Вооружение же Никонов (возможно, вместе с самим царём) придумал весьма оригинальное, о чём говорит следующая записка: «В Главную артиллерию послать промеморию (официальный запрос) и требовать, дабы к потаённому судну десять труб медных повелено было порохом начинить и селитрою вымазать от той артиллерии».
Это было что-то вроде огнемёта одноразового действия. Кстати, по этой причине лодка Никонова получила ещё одно название — «огневое судно». Предполагалось, что лодка скрытно подойдёт к вражескому кораблю, всплывёт и зальёт его борта горючей смесью.
Но и это ещё не всё. Никонов разработал шлюзовую камеру, пригодную для того, чтобы в подводном положении выпускать водолаза-диверсанта в специальном скафандре: «А для хода в воде под вражеские корабли надлежит сделать на каждого человека из бхотных (тюленьих) кож по два камзола с штанами, да на голову по обшитому или обивному кожею деревянному бочонку, на котором сделать против глаз окошки. Сверх того привязано будет для груза к спине по пропорции свинец или песок, и когда оное исправлено будет, то для действия к провёртке и зажиганию кораблей сделать надобно инструменты особые».

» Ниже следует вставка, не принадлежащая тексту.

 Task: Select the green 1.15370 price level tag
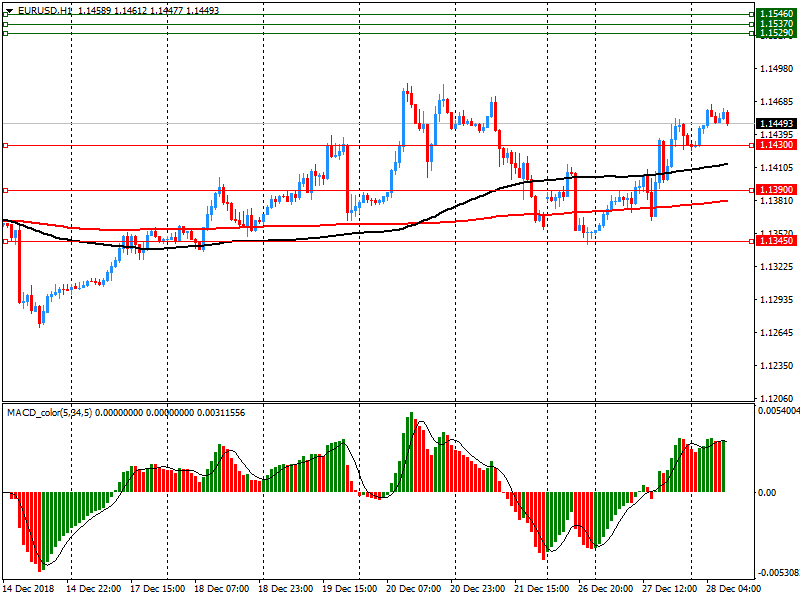point(775,24)
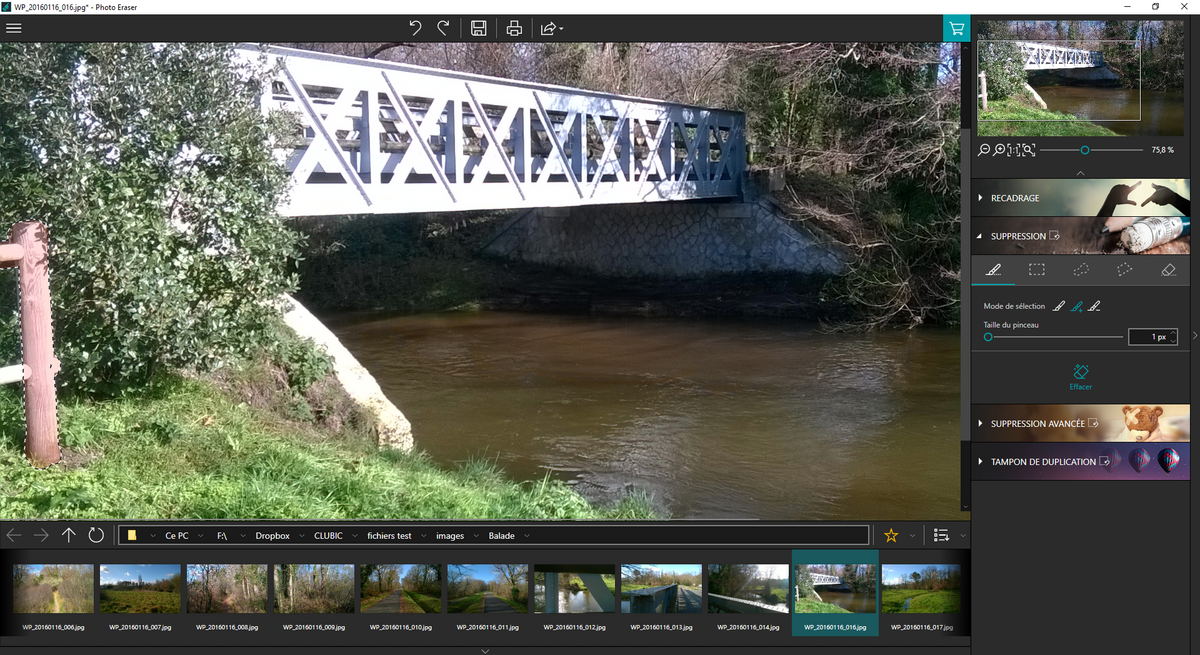Print the current photo
Screen dimensions: 1200x655
(x=514, y=28)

Осенью 1724 г. боевой подводный корабль был готов и спущен на воду. Правда, на испытаниях он погрузился слишком резко, повредил дно и чуть было не затонул. Однако Пётр объявил, чтобы «никто мастеру сего конфуза в вину не ставил» и благословил дальнейшие испытания. Кто знает, возможно, у нас был бы свой подводный флот ещё в начале XVIII в. Но царь заболел, а в январе 1725 г. умер. «Мастера потаённых судов» быстро разжаловали в обычные корабельные плотники и отправили на верфь в Астрахань. Само же судно за 20 лет истлело в береговом сарайчике. Разумеется, в режиме секретности.